Opinion issued March 23, 2023

In The

Court of Appeals For The

First District of Texas ———————————— NO. 01-22-00182-CV ——————————— MAURICE N. LEIBMAN, M.D., Appellant V. CLEVERATTA WALDROUP AND JAMES WALDROUP, INDIVIDUALLY, AND AS NEXT FRIENDS OF R.W., A MINOR, Appellees

On Appeal from the 55th District Court Harris County, Texas Trial Court Case No. 2021-15669

MEMORANDUM OPINION

In this interlocutory appeal, appellant Maurice N. Leibman, M.D. challenges

the trial court’s order denying his motion to dismiss the claims brought against him

by appellees Cleveratta Waldroup and James Waldroup, individually, and as next friends of R.W., a minor. In his sole issue, Dr. Leibman contends that the trial court

erred in denying his motion to dismiss because the Waldroups failed to file an expert

report as required by the Texas Medical Liability Act (TMLA).1 We affirm.

Background

The Waldroups sued Dr. Leibman and several other defendants2 after a dog

bit their three-year old daughter, R.W., in the Loose Caboose restaurant in Spring,

Texas, on January 9, 2021. The Waldroups alleged that, upon entering the restaurant,

a pitbull dog named Kingston, belonging to Jennifer Romano and wearing a “service

dog” vest, attacked R.W. without provocation, biting her cheek and severely injuring

her. They further alleged that Romano and her friend, Perry Muras, who was also

present at the restaurant and later told police that he had been previously attacked by

Kingston, did not offer to help but instead fled the scene with Kingston.

In their original petition, the Waldroups asserted claims for negligence and

aiding and abetting against Dr. Leibman. They alleged, in part, as follows:

Dr. Leibman, [] Romano’s gynecologist, provided a letter to her solely at her request for the purpose of avoiding eviction from her apartment, stating that she required her “service animals” on the basis of her “generalized anxiety disorder[.]” He took no steps to ascertain whether Kingston was actually a service animal, trained to assist her with a disability by performing specific works or tasks. He was indifferent to

1 See TEX. CIV. PRAC. & REM. CODE § 74.351(a). 2 The other named defendants—Jennifer Romano, the dog’s owner, Perry Muras, Romano’s friend, and KP Mostyn Properties LLC, the premises owner—are not parties to this appeal. 2 the actual grave risk posed to the community by assisting Romano in her illegal and tortious conduct. As a result of his conduct, the Plaintiffs were injured.

The Waldroups sought damages under a bystander theory as well as recovery for

medical expenses, pain and suffering, mental anguish, and disfigurement. Dr.

Leibman answered asserting a general denial, among other defenses.

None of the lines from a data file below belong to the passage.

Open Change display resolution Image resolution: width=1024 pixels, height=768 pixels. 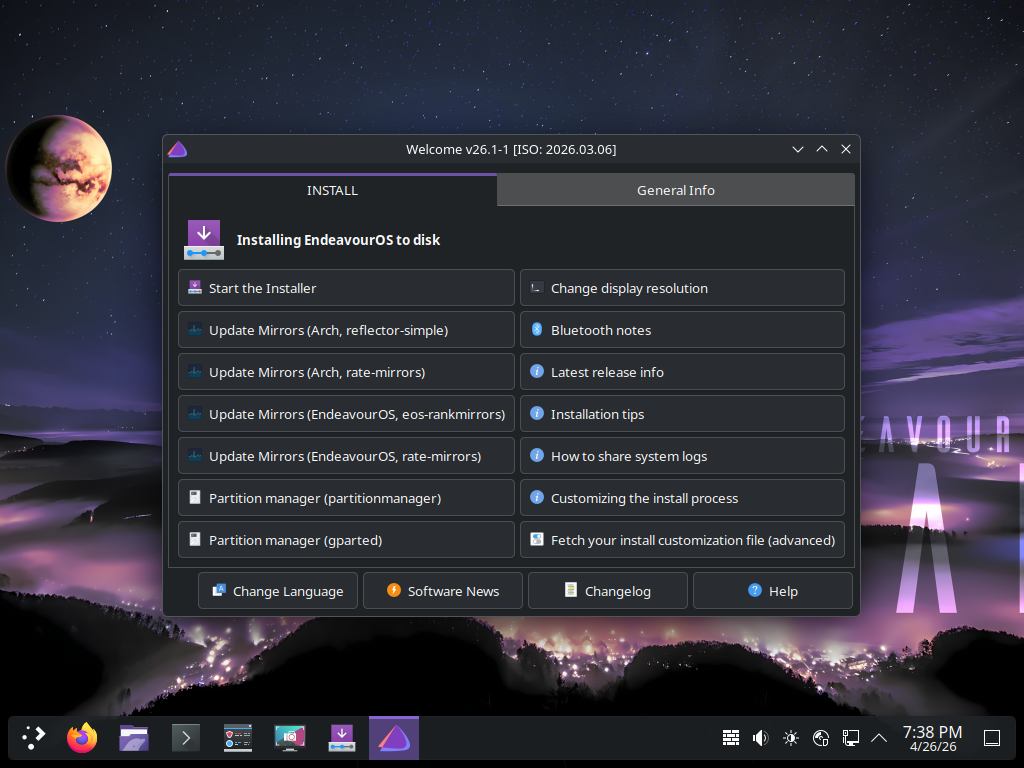click(682, 288)
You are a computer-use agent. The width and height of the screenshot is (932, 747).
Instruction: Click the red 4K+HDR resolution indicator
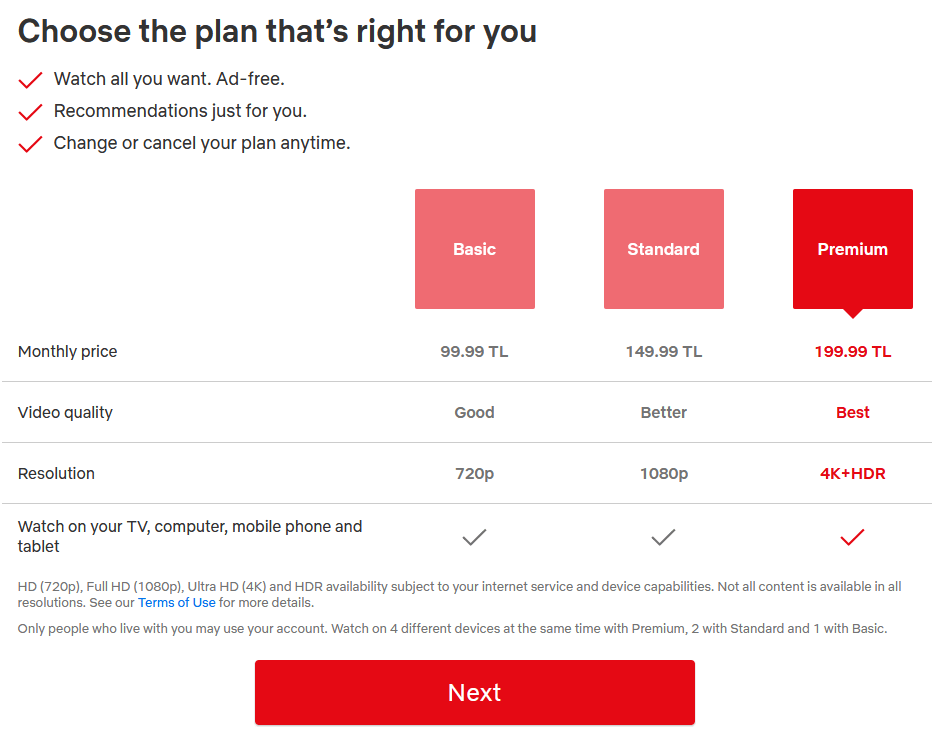click(852, 472)
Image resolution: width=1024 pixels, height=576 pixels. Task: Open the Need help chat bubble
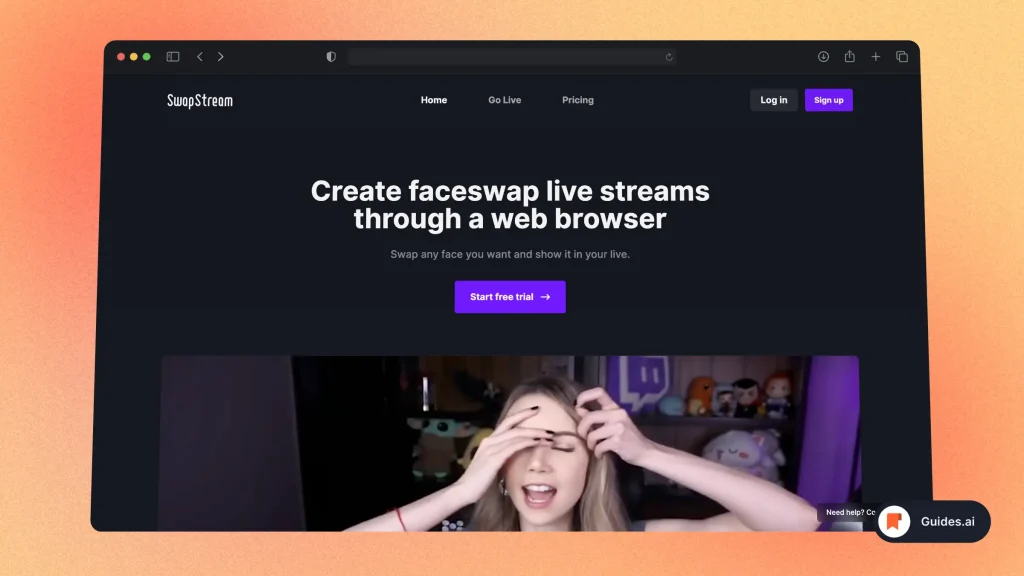pyautogui.click(x=848, y=512)
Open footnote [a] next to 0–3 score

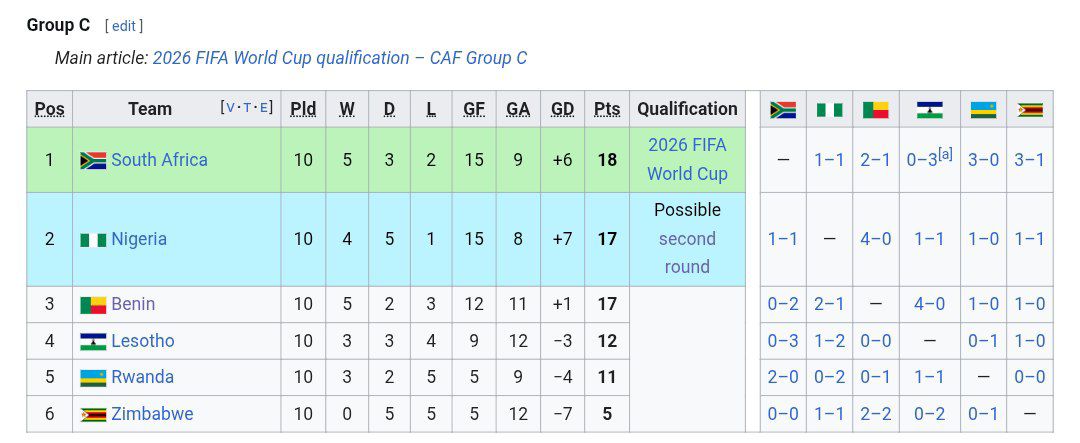pyautogui.click(x=945, y=154)

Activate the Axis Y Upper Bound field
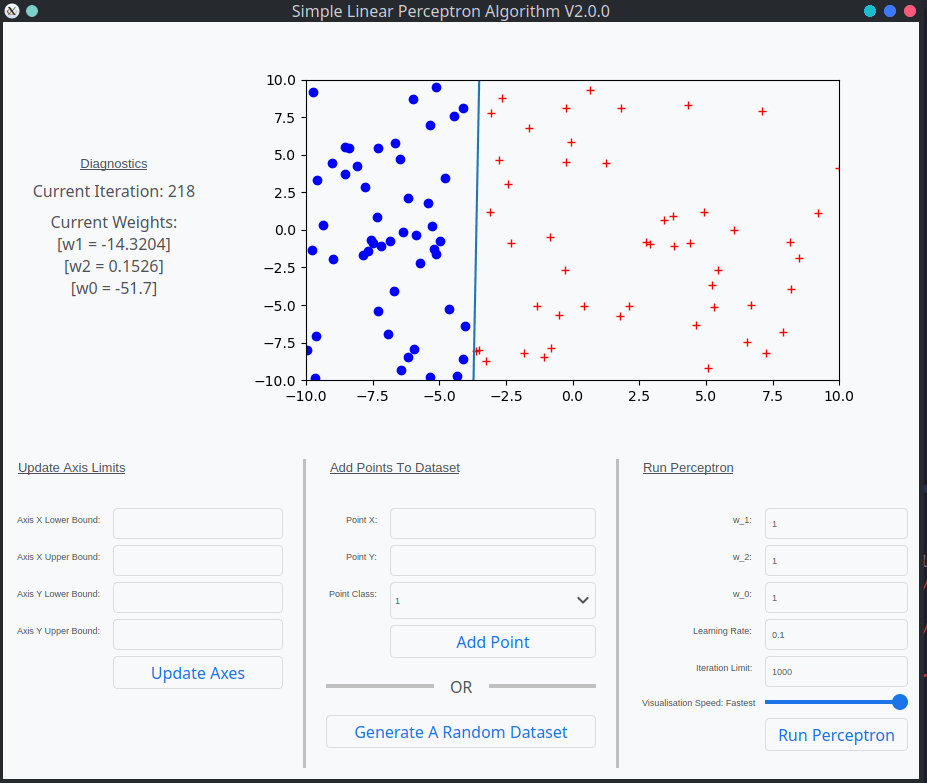(x=198, y=634)
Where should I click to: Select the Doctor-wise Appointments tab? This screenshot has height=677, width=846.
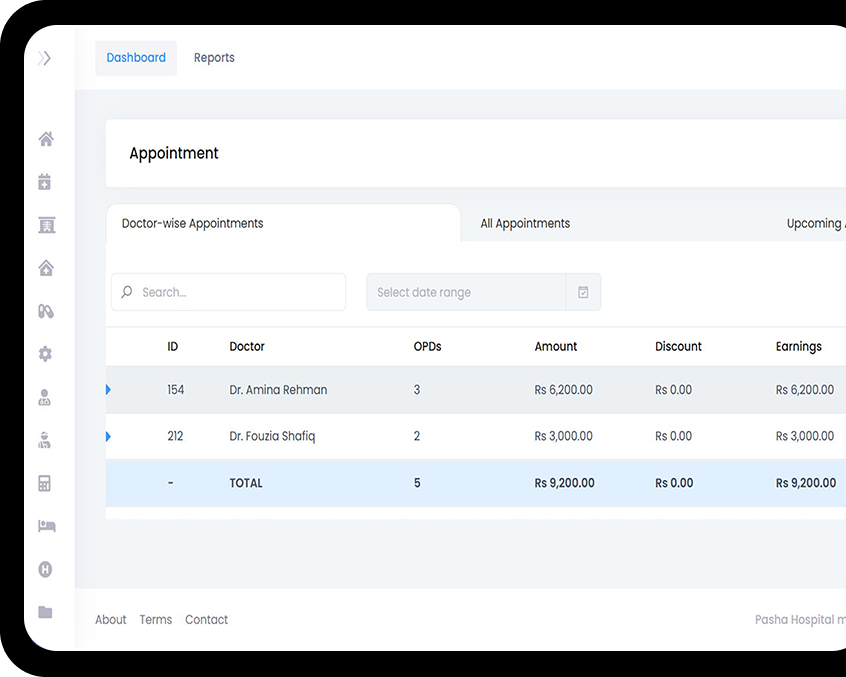[193, 224]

On October 18, 2021, Dr. Leibman moved to dismiss the Waldroups’ claims

against him under Chapter 74 of the Texas Civil Practice and Remedies Code. He

argued that the Waldroups’ claims against him “arise out of alleged health care

provided by [him] to [] Romano” and therefore constitute a health care liability claim

subject to Chapter 74’s expert report requirement. Dr. Leibman argued that because

the Waldroups failed to serve an expert report within 120 days of his filing an answer

as required by Section 74.351(a), their claims against him should be dismissed.

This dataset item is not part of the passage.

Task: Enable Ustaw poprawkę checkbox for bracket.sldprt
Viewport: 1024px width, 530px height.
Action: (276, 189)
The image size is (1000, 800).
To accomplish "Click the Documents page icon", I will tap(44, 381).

The Waldroups responded that their claims against Dr. Leibman were not

health care liability claims. They asserted that Romano had “used multiple letters

procured from []Dr. Leibman to obtain fraudulent ‘service animal’ credentials for

Kington.” They argued that Dr. Leibman’s “key misrepresentations were in relation

to the qualifications of [] Romano’s existing pet dogs as ‘service animals[,]’ an

assessment [] which he was not qualified to make [] and did not directly relate to

health care provided to [] Romano. Dr. Leibman aided and abetted and conspired

with Romano to misrepresent Kingston as a ‘service animal[,] which Kingston was

3 not.” The Waldroups asserted that they did not “take issue with Dr. Leibman’s

diagnosis that [] Romano suffered from an anxiety disorder, nor even his

professional opinion that a ‘service animal’ could assist [] Romano with her daily

activities and be part of a treatment program for her anxiety.” Instead, the Waldroups

claimed that “Dr. Leibman had no basis and no qualifications to justify his opinions

that Romano’s animals were ‘service animals’ and specifically that Kingston, the

animal that attacked and seriously injured [R.W.], was a service animal, while also

offering his unqualified and non-medical opinion regarding Kingston’s behaviors.”

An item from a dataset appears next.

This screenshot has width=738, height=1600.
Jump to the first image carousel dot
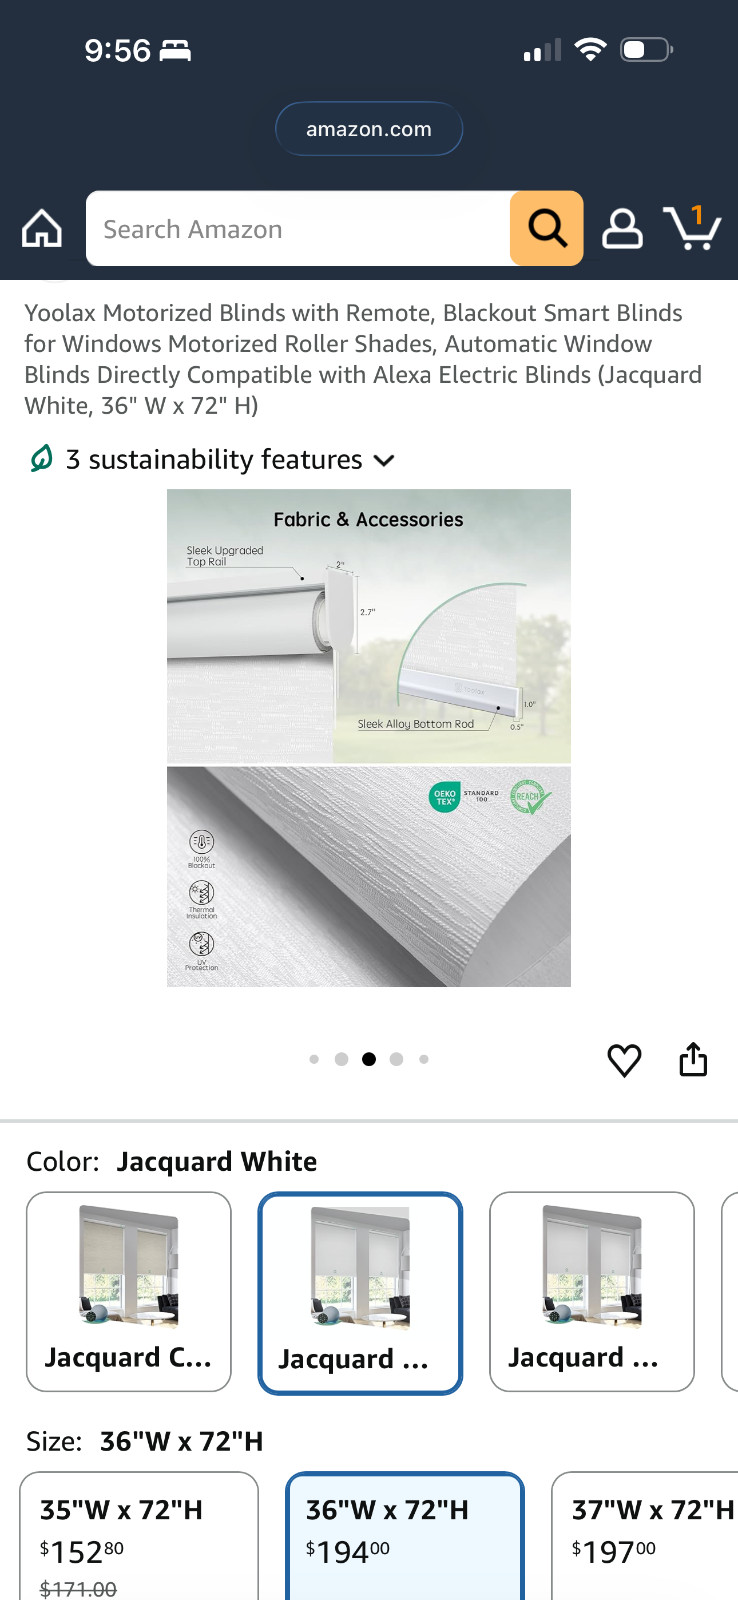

The Waldroups further argued that Dr. Leibman waived his right to seek dismissal

under Section 74.351 by participating in discovery and failing to seek dismissal

earlier during litigation. The Waldroups attached to their response a copy of a letter

from Dr. Leibman dated July 15, 2019, addressed “to whom it may concern,” stating

“Jennifer has General Anxiety Disorder and having her service animals helps her

with this disorder. Jennifer is currently taking medication for the disorder as well.”

The Waldroups also attached a Case Supplemental Report from the Harris County

Sheriff’s Office [HCSO] dated February 1, 2021, identifying three additional letters

obtained from Dr. Leibman’s office:

A letter dated 5/9/17 from Doctor Leibman states Jennifer has a depression/anxiety disorder that requires she have her four service animals which are all certified to be with her to help with the disorder.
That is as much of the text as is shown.